KEYNOTE-365 was part of a larger cohort of studies in which pembrolizumab was combined with various drugs that have known activity in prostate cancer. Abstract 10 provided an update on cohort B, which is the combination of pembrolizumab plus docetaxel and prednisone in patients with mCRPC who already received abiraterone or enzalutamide. The authors concluded that, after another year of follow-up, pembrolizumab plus docetaxel and prednisone resulted in improved ORRs and PSA response rates compared with the prior dataset. Additionally, the side-effect profile was similar to what is expected with each of the drugs separately; however, 4.8% of patients died from adverse events, which could be due to chemotherapy or immunotherapy. 

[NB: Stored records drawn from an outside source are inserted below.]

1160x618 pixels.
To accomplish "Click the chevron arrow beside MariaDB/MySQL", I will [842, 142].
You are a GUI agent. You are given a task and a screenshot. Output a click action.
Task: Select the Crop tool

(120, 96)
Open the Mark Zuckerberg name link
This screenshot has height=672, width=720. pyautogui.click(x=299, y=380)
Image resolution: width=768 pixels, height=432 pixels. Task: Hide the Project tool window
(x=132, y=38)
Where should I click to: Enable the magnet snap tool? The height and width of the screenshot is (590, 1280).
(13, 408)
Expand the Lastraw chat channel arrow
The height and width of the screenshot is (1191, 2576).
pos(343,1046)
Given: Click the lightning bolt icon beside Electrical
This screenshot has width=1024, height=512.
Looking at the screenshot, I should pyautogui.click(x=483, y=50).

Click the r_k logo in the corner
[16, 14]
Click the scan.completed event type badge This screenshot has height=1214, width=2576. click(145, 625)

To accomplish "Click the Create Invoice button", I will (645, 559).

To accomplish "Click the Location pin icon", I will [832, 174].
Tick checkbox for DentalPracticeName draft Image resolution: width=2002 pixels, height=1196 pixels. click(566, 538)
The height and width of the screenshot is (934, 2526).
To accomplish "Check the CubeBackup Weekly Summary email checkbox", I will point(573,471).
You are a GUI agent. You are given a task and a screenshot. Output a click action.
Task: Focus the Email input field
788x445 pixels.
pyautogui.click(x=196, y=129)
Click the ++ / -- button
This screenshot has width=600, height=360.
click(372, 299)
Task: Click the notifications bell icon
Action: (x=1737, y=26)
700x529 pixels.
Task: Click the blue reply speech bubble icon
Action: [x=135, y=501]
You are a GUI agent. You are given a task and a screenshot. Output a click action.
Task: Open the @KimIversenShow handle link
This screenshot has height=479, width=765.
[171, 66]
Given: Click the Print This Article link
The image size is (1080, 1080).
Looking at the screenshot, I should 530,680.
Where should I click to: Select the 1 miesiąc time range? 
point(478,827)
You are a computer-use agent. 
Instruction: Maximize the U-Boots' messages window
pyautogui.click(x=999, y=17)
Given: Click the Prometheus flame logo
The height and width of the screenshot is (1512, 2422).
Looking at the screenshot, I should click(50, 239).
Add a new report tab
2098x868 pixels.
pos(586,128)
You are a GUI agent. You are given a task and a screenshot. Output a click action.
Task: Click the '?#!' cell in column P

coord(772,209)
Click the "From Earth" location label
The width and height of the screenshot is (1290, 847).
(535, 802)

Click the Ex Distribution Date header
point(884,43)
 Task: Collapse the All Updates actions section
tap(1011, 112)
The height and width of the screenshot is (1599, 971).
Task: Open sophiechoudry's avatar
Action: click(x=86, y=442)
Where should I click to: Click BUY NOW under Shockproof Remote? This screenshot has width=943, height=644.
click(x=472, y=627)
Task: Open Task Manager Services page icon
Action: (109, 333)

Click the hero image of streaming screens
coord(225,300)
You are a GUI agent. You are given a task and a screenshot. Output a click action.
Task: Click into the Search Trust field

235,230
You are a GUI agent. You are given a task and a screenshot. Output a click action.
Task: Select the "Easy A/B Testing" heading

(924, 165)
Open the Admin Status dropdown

Although these responses are encouraging, there are limited data available to determine a synergistic effect when combining pembrolizumab and docetaxel. I think that we should remain cautious when using 2 drugs that alter the immune system differently. Nevertheless, this abstract showed that pembrolizumab and docetaxel can maintain efficacy and be combined relatively safely, and I am eagerly awaiting the results of the phase 3 KEYNOTE-921 study. I do think that we will see some very exciting advancements in the immuno-oncology space for prostate cancer in the future, including bispecific antibodies and chimeric antigen receptor T cells. Further, PSMA as an immune target for patients with prostate cancer has tremendous potential.